An Affair To Remember
It's Thursday, and you know what that means: time to read a magazine, you and me! Let's see, let's see, how about Foreign Affairs ? That's appropriately capital-i Important and relatively low-profile. Like their pioneers-of-capitalism friends over at the American Prospect , Foreign Affairs charges you if you want to read the "premium" articles. But we're not going to be reading anything "premium" today, as that would be disrespectful and insensitive to Our Times. Still, to read the pieces, you're going to have to register , which only costs 2 seconds of time and zero recession dollars. And then voila, you are a registered user of Foreign Affairs —a real intellylechual like Nate Silver or whatever.
"The Japan Fallacy": Remember Japan's "Lost Decade"? No? No worries, it was "lost", so that was a trick question. Anyway, pundits and the like might try using it as a framework to talk about our own recession, except this is a fallacy, a titular fallacy. Titular fallacy. ... So right, so Japan went construction crazy in the 90s, building later-abandoned buildings with bad loans. Of course, terrible policies made this all worse, but structurally Japan was just fucked. Things are different here; nothing's inherentlywrong with our economy, for the most part, we're just making disastrous decisions to bring out all the bad. Let's enumerate our self-destruction: 1. SUB-PRIMES; 2. fatcat CEOs making obscene salaries; 3. not regulating derivatives. [ The Japan Fallacy ]
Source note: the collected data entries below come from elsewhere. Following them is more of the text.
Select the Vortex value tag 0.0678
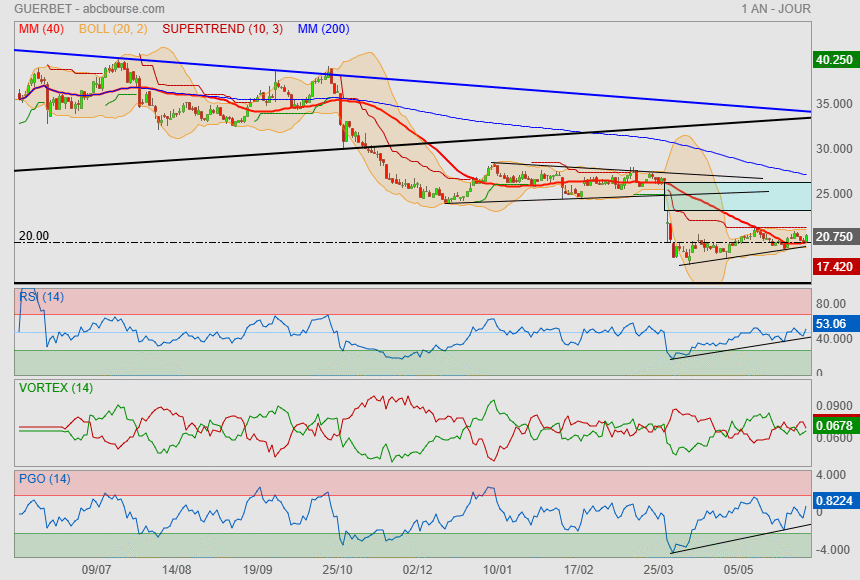This screenshot has width=860, height=580. click(x=834, y=427)
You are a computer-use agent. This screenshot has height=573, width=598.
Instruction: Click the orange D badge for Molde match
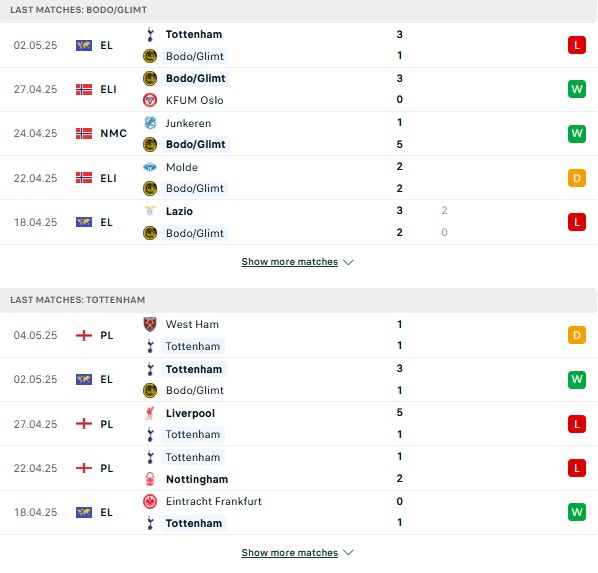coord(577,178)
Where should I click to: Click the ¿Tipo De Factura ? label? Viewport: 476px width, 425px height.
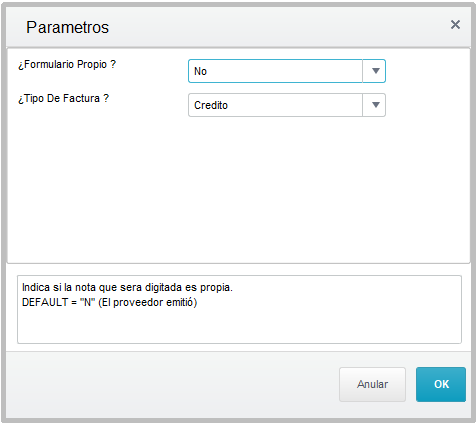click(63, 98)
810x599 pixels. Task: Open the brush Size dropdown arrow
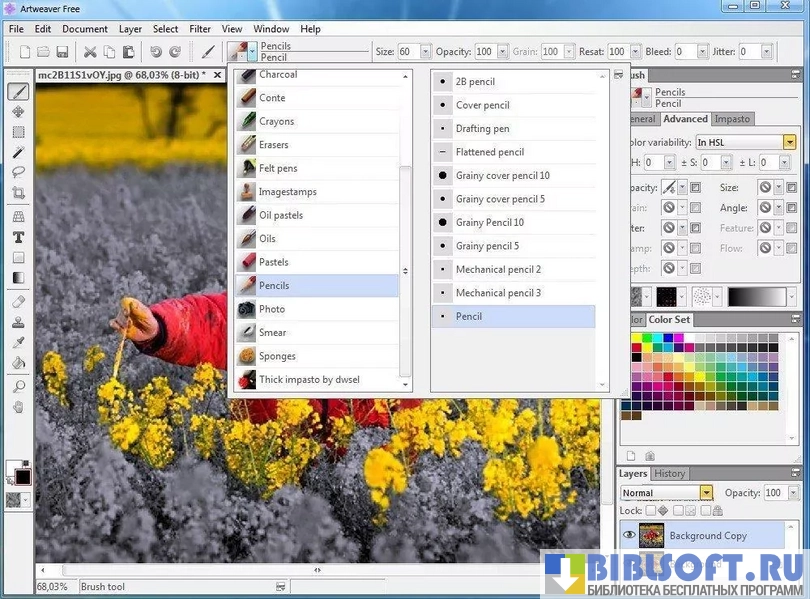(x=426, y=52)
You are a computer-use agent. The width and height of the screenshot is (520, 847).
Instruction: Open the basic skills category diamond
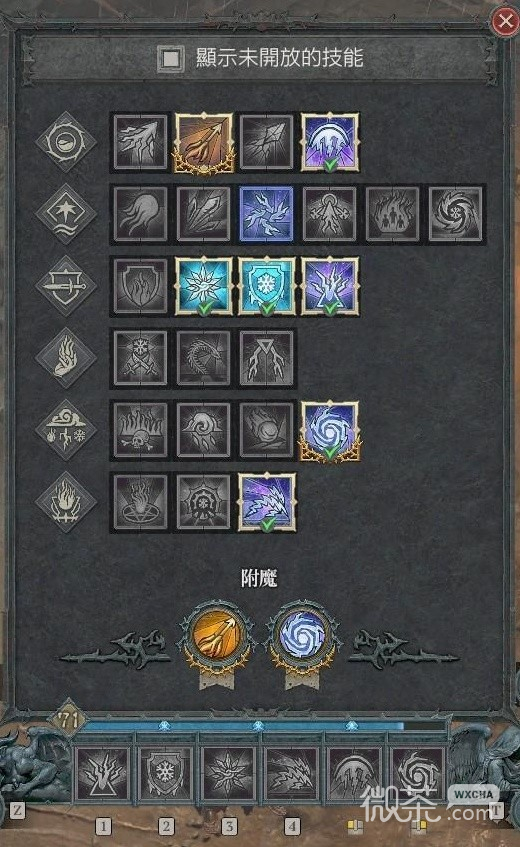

"Center Stage for the 21st Century": The Indian Ocean! Everyone is going to be all about it, just you wait. The Indian Ocean has a long history of mattering, starting with demonstrating evidence of the COLONIAL OPPRESSION of maps, which tend to split the Indian Ocean in two—one side on each end of the map—and not split the earth right down the United States or something. There's a map here of the Indian Ocean, so you can follow along with the geography, but Foreign Affairs has been culturally sensitive enough to not split it in two, so good for them. But back to this geography, which is more than incidental, if that's what you were thinking. The Indian Ocean is just off the shore of places like India and China and Yemen, etc., so any instability—military or economic or what have you—will be played out at least partially on boats. And regulation of these maritime relationships, in particular Indian deciding to be friends with Myanmar, is up to the US, because of historical precedent. [Center Stage for the 21st Century ]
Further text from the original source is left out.